(560g) Biclustering Via Optimal Ordering | AIChE

(560g) Biclustering Via Optimal Ordering

Authors 

DiMaggio, P. A. Jr. - Presenter, Princeton University
McAllister, S. R. - Presenter, Princeton University
Floudas, C. A. - Presenter, Princeton University
Feng, X. - Presenter, Princeton University
Rabinowitz, J. D. - Presenter, Princeton University
Rabitz, H. A. - Presenter, Princeton University


Problems of data organization and data clustering are prevalent across a number of different disciplines. The goal of data clustering, regardless of the application, is to organize data in such a way that objects which exhibit ?similar? attributes are grouped together. The definition of similarity depends on the application and may correspond to the direct comparison of values or the degree of correlation among trends or patterns of values. Several methods have been proposed for the clustering of large-scale data. The most frequently used techniques are hierarchical [1] and partitioning [2] clustering because of their availability and ease of implementation. However, these approaches result in suboptimal clusters because the comparisons between terms are evaluated locally.

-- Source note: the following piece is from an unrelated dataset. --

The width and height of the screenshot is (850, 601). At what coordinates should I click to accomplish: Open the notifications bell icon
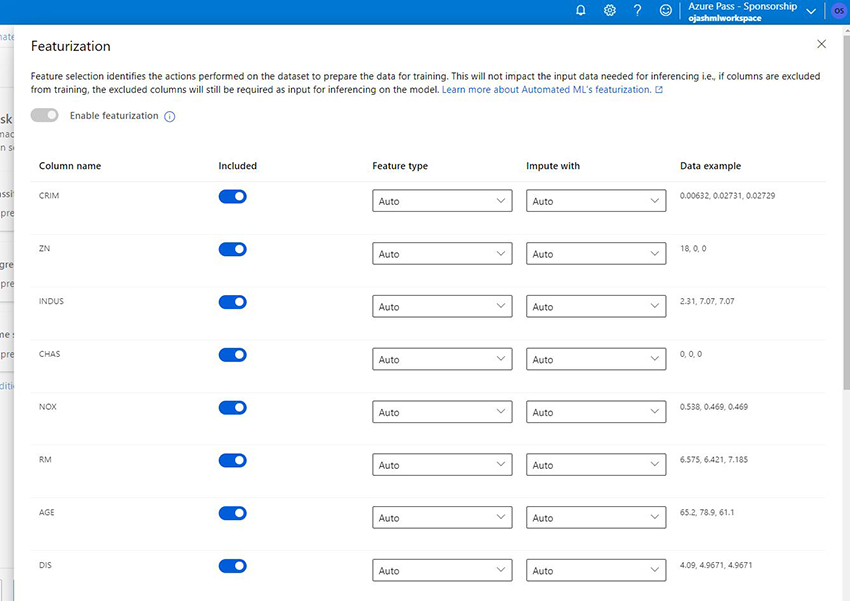click(x=581, y=10)

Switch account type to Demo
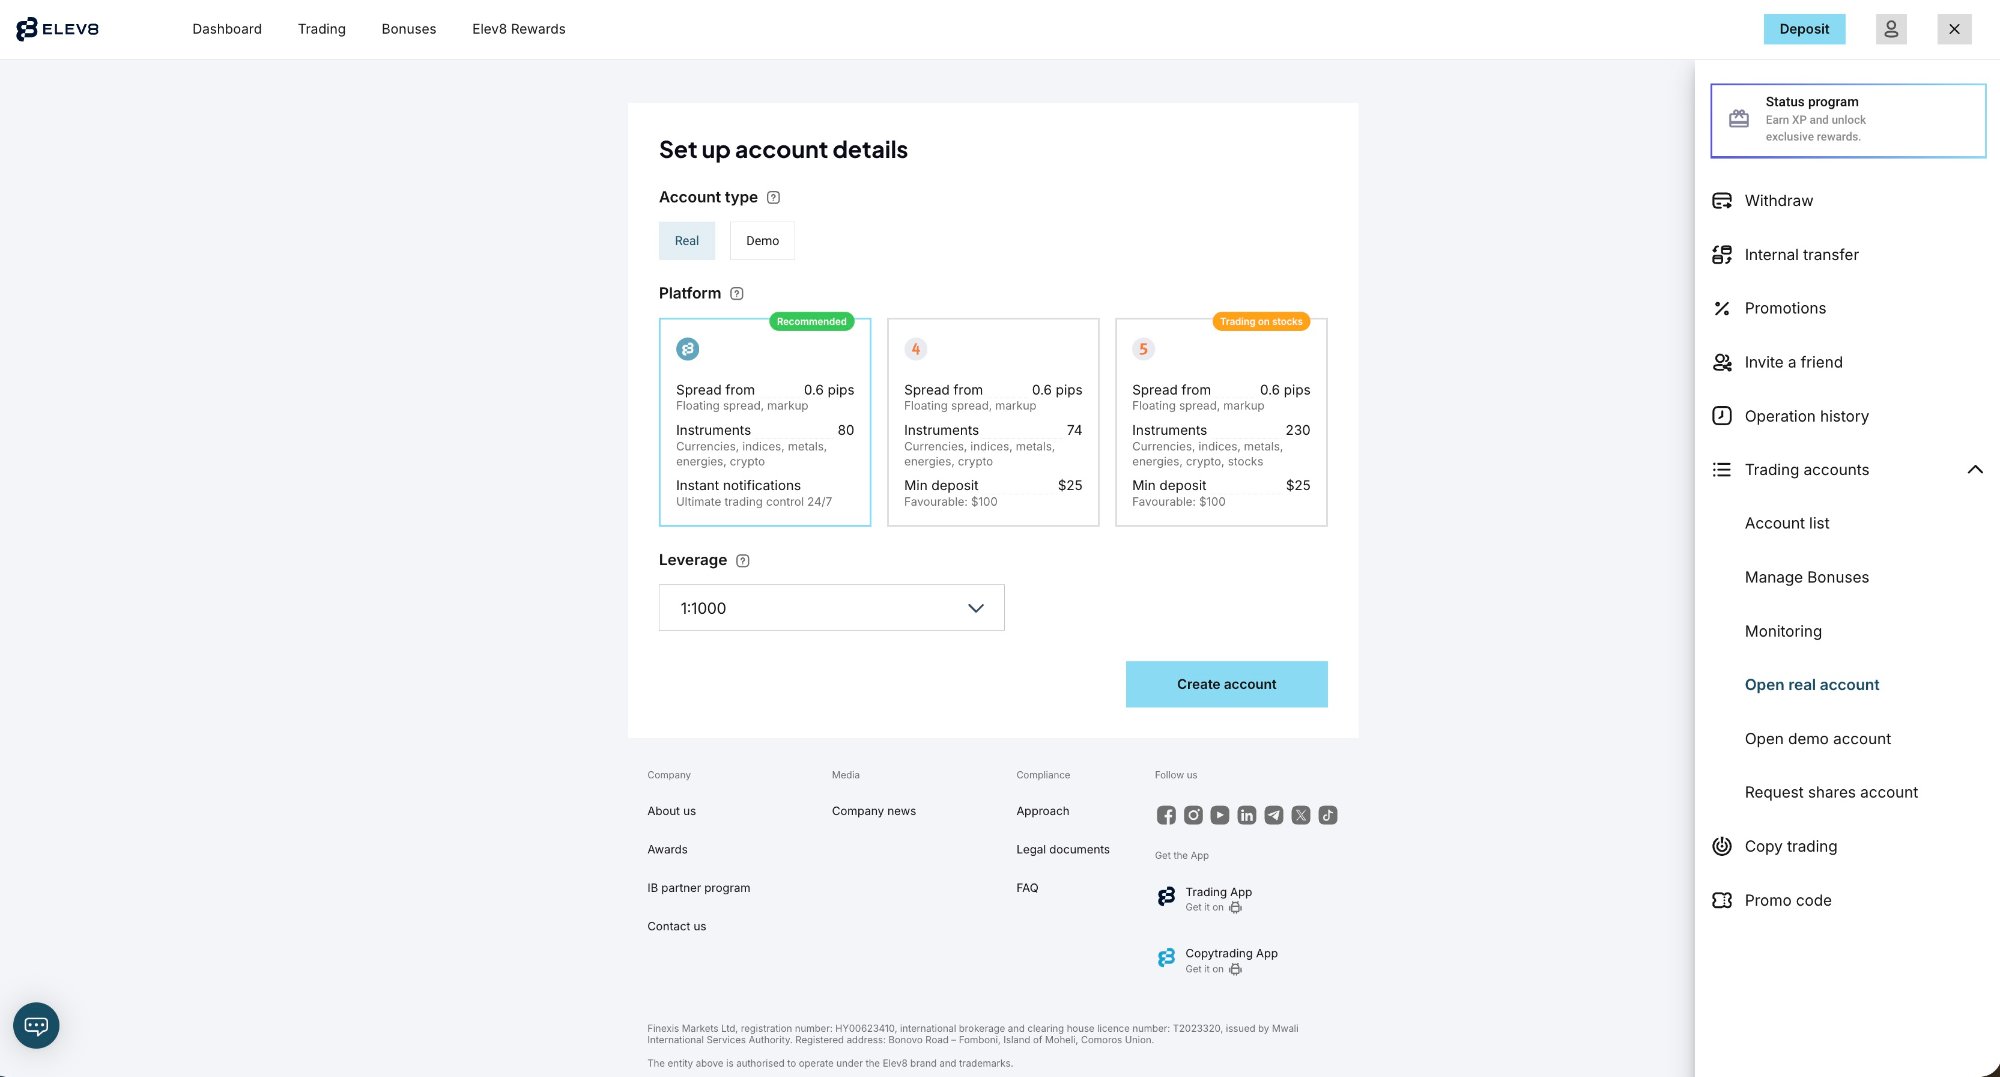[762, 241]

Rearrangement clustering has emerged as an effective technique for optimally minimizing the sum of the pair-wise distances between rearranged rows and columns. The bond energy algorithm (BEA) was originally proposed as a method for finding ?good? solutions to this problem [3] and it was subsequently discovered that this problem could be formulated as a traveling salesman problem (TSP) which can be solved to optimality [4,5] using existing methods. The concept of biclustering has emerged in the context of microarray experiments where the rearrangement of the rows and columns is needed to identify a bicluster, which corresponds to a subset of genes related under a certain set of conditions. This is particularly useful when a gene is involved in more than one biological process or belongs to a group of genes that are co-expressed under limited conditions. An assortment of techniques and formulations has been proposed, many of which utilize heuristics to identify biclusters and often require normalization to elucidate patterns of interest. A good review on biclustering can be found elsewhere [6].

In this work, we present a method for the optimal rearrangement of both the rows and columns of a data matrix. Various objective functions can be used to quantify the degree of similarity among adjacent rows or columns in the final arrangement. We present both a network flow representation, which can be extended to address sparse data sets, and a traveling salesman problem (TSP) representation to model the actual permutations of the rows and columns. We compared the results of our method with hierarchical clustering for (a) metabolite concentration data [7], (b) colon cancer data [8], and (c) gene expression data [9]. For each of these data sets, our method provides a denser grouping of related metabolites and annotated genes (i.e., rows of the data matrix) than does hierarchical clustering, which suggests that optimal ordering has distinct advantages over local ordering. Our method also reconstructs underlying fundamental patterns in the data. For the metabolite concentration data, the nitrogen and carbon starvation conditions are perfectly separated and the in the colon cancer data the tissue types are partitioned into tumor-rich and normal-rich regions.

[1] M.S. Eisen, P.T. Spellman, P.O. Brown, and D. Botstein. Cluster analysis and display of genome-wide expression patterns. PNAS, 95(25):14863-14868, 1998.

[2] J.A. Hartigan and M.A. Wong. Algorithm AS 136: a K-means clustering algorithm. Applied Statistics, 28:100-108, 1979.

[3] W.T. McCormick Jr, P.J. Schweitzer, and T.W. White. Problem decomposition and data reorganization by a clustering technique. Operations Research, 20(5):993-1009, 1972.

[4] J.K. Lenstra. Clustering a data array and the traveling-salesman problem. Operations Research, 22(2):413-414, 1974.

[5] J.K. Lenstra and A.H.G. Rinnooy Kan. Some simple applications of the traveling salesman problem. Operations Research Quarterly, 26(4):717-733, 1975.

[6] S.C. Madeira and A.L. Oliveira. Biclustering algorithms for biological data analysis: A survey. IEE-ACM Trans. Comp. Bio., 1(1):24-45, 2004.

[7] M. J. Brauer, J. Yuan, B. Bennett, W. Lu, E. Kimball, D. Bostein, and J.D. Rabinowitz. Conservation of the metabolomic response to starvation across two divergent microbes. Proc. Natl. Acad. Sci., 103: 19302-19307.

[8] U. Alon, N. Barkai, D.A. Notterman, K. Gish, S. Ybarra, D. Mack, and A.J. Levine. Broad patterns of gene expression revealed by clustering analysis of tumor and normal colon tissues probed by oligonucleotide arrays. Proc. Natl. Acad. Sci., 96:6745-6750, 1999.

[9] R.B. Brem and L. Kruglyak. The landscape of genetic complexity across 5,700 gene expression traits in yeast. Proc. Natl. Acad. Sci., 102(5):1572-1577, 2005.